2021-12-07 | 〆近代革命の社会力学

四十九 アフガニスタン社会主義革命

(6)権力闘争とソ連の軍事介入
 アフガニスタン「四月革命」は、前年に事実上の分党状態から再統合を果たした人民民主党(PDPA)を中心に実行されたため、本来なら、よりスムーズに革命政権が立ち上がり、始動するはずであったが、そうはならず、熾烈な権力闘争に陥る。
 元来、PDPA内部の対立軸は人民派と旗派の間にあったわけだが、「四月革命」直後の権力闘争は革命の主役であった人民派内部から発生した。というのも、旗派は革命後、完全に粛清されることはなかったものの、その幹部のほとんどは政権中枢から遠ざけられたため、闘争も起こり得なかったからである。

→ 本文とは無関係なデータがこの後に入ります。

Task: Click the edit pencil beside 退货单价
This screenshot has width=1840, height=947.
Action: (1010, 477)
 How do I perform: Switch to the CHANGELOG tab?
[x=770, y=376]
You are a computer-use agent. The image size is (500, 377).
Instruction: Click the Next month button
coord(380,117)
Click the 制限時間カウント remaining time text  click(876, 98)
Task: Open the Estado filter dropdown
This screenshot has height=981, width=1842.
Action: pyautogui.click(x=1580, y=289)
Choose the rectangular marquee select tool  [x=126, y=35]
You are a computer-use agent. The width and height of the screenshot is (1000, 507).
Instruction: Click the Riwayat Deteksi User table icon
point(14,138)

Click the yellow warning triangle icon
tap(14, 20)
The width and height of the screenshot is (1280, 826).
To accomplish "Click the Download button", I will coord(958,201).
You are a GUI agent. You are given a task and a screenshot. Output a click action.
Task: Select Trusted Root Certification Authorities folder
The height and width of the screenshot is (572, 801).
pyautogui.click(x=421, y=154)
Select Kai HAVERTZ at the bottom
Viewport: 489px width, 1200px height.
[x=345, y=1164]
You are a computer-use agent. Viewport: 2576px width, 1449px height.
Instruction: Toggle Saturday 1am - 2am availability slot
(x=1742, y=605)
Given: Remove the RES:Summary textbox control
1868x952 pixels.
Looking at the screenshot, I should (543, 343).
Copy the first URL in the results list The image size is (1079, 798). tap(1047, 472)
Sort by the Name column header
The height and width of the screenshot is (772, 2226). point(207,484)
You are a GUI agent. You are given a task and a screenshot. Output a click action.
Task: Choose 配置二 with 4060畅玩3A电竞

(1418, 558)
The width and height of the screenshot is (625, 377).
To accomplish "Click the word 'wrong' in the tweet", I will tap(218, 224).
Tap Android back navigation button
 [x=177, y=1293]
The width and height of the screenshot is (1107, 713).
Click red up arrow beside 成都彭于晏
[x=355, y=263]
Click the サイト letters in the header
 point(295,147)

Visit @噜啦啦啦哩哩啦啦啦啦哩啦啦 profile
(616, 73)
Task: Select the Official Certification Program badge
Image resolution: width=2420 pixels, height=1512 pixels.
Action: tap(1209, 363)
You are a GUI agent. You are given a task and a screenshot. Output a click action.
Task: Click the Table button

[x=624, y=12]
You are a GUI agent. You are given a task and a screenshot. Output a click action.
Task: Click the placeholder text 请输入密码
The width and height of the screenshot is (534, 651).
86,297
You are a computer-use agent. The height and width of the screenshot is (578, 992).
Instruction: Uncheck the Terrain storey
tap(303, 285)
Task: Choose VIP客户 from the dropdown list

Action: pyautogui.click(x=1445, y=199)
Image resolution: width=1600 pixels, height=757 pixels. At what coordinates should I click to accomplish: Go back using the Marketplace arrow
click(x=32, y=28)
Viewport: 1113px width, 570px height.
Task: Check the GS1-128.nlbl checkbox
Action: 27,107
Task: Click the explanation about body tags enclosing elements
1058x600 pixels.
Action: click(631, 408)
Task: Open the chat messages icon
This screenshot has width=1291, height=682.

 そのため、権力中枢を掌握した人民派内部での権力闘争が展開されることになるが、中でも、党の共同創設者で党書記長兼初代の革命評議会議長タラキーと、タラキーより一世代下の党幹部で副首相兼外相に就任していたハフィズッラー・アミンの対立である。
 アミンはアメリカ留学経験も持つ教員出身であり、学生を感化させて党員を殖やし、なおかつ軍内にもネットワークを形成するなど、党の組織化に対する貢献が大きく、どちらかと言えばイデオロギーに偏りがちなタラキー対し、実務的な実力者として急速に台頭していた。
 当初は緊密な協力関係にあった両者であったが、飲酒癖や持病を抱えながらタラキーが次第に個人崇拝型の独裁政治に陥っていく中で、アミンとの関係も悪化していった。他方、78年12月に善隣友好条約を締結して革命政権の後ろ盾となっていたソ連は、アミンの手腕を疑問視し、イデオロギー的にソ連に忠実なタラキーを後押ししていた。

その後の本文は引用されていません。